[proofplan] We verify the two ingredients in the definition of an [integral domain](/page/Integral%20Domain). The commutative ring structure with identity and the nonzero condition are part of the definition of a field. It remains only to prove that $F$ has no zero divisors, and this follows by multiplying an equation $ab=0_F$ by the inverse of a nonzero factor. [/proofplan]

[step:Use the field axioms to obtain the required ring structure] By definition, a field $F$ is a nonzero commutative ring with multiplicative identity $1_F$ such that every element of $F \setminus \{0_F\}$ has a multiplicative inverse. Therefore the ring-structure requirements in the definition of an integral domain are already satisfied for $F$. [/step]

[step:Multiply by an inverse to rule out zero divisors]Let $a,b \in F$ and suppose that $ab=0_F$. We prove that $a=0_F$ or $b=0_F$. If $a=0_F$, then the desired conclusion holds. Suppose instead that $a \ne 0_F$. Since $F$ is a field, there exists $a^{-1} \in F$ such that $a^{-1}a=1_F$. Multiplying the equation $ab=0_F$ on the left by $a^{-1}$ gives \begin{align*} a^{-1}(ab)=a^{-1}0_F. \end{align*} By associativity of multiplication in $F$, \begin{align*} a^{-1}(ab)=(a^{-1}a)b. \end{align*} Using $a^{-1}a=1_F$ and the identity property of $1_F$, we have \begin{align*} (a^{-1}a)b=1_F b=b. \end{align*} By the absorbing property of $0_F$ under multiplication, \begin{align*} a^{-1}0_F=0_F. \end{align*} Hence $b=0_F$. Thus $ab=0_F$ implies $a=0_F$ or $b=0_F$.[/step]

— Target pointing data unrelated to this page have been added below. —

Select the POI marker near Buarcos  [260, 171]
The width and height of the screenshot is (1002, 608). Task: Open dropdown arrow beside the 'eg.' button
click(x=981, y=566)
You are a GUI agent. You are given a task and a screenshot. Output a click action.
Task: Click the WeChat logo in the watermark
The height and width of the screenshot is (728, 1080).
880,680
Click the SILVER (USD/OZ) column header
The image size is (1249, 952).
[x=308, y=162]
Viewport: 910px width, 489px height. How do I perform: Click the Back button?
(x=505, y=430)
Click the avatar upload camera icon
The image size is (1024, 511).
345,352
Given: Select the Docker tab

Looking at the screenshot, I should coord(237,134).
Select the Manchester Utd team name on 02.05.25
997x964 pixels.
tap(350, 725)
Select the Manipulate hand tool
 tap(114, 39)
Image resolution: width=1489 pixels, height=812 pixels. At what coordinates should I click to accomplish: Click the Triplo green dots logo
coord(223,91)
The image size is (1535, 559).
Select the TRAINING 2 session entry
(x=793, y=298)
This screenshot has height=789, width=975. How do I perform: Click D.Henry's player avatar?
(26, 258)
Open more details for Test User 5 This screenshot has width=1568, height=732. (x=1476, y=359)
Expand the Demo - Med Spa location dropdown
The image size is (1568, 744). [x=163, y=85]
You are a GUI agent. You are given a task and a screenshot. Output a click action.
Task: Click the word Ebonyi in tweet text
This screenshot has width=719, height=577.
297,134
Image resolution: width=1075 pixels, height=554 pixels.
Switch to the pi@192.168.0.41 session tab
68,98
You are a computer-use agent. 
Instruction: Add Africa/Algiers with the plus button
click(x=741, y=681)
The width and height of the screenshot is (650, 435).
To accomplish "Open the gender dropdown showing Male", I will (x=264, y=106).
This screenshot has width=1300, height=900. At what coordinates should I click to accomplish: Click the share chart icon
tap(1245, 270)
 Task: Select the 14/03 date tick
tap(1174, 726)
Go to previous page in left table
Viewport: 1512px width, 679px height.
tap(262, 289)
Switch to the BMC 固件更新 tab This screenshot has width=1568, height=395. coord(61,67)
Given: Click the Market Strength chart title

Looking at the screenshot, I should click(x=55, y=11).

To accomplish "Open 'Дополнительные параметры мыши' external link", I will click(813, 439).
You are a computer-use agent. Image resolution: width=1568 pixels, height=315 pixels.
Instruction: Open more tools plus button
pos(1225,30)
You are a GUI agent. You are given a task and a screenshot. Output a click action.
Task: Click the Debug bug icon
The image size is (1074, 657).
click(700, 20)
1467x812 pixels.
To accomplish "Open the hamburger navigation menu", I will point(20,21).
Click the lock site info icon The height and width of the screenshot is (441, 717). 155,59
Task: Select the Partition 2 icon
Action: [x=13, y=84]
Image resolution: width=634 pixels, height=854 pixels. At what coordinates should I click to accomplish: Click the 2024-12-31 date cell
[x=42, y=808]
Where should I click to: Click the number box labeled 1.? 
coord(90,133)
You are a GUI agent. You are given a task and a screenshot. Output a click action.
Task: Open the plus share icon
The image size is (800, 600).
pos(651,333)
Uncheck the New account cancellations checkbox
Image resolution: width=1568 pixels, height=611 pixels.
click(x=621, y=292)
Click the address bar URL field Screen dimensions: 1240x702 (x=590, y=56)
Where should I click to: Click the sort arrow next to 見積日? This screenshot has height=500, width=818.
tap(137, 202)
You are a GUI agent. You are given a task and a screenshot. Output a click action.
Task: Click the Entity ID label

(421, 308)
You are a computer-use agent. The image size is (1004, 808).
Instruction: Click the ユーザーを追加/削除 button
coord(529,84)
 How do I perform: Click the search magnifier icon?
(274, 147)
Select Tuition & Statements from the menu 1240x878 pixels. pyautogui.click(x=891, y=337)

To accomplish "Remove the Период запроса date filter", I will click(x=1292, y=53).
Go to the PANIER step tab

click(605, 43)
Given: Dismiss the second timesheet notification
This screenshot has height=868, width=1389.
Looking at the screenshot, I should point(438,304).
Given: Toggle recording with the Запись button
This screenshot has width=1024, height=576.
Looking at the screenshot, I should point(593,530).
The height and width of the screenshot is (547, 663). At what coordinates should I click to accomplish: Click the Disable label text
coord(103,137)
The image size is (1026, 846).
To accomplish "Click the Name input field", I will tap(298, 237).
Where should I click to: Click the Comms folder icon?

[guided]We need to prove the part of the integral domain condition that is not merely structural: there must be no zero divisors. So take arbitrary elements $a,b \in F$ and assume \begin{align*} ab=0_F. \end{align*} The goal is to force one of the two factors to be zero. There are two cases. If $a=0_F$, then the conclusion $a=0_F$ or $b=0_F$ is immediate. Now assume $a \ne 0_F$. This is exactly where the field axiom is used: every nonzero element of a field has a multiplicative inverse. Therefore there exists $a^{-1} \in F$ satisfying \begin{align*} a^{-1}a=1_F. \end{align*} Multiplying the equation $ab=0_F$ on the left by $a^{-1}$ gives \begin{align*} a^{-1}(ab)=a^{-1}0_F. \end{align*} Associativity of multiplication lets us regroup the left-hand side: \begin{align*} a^{-1}(ab)=(a^{-1}a)b. \end{align*} Using $a^{-1}a=1_F$ and the identity property of $1_F$, this becomes \begin{align*} (a^{-1}a)b=1_F b=b. \end{align*} On the right-hand side, multiplication by the zero element gives \begin{align*} a^{-1}0_F=0_F. \end{align*} Combining these equalities yields $b=0_F$. Therefore, whenever $ab=0_F$, either $a=0_F$ or $b=0_F$.[/guided]

[step:Conclude that the field satisfies the definition of an integral domain] The preceding step proves that $F$ has no zero divisors. Since $F$ is already a nonzero commutative ring with identity, $F$ satisfies all conditions in the definition of an integral domain. Therefore every field is an integral domain. [/step]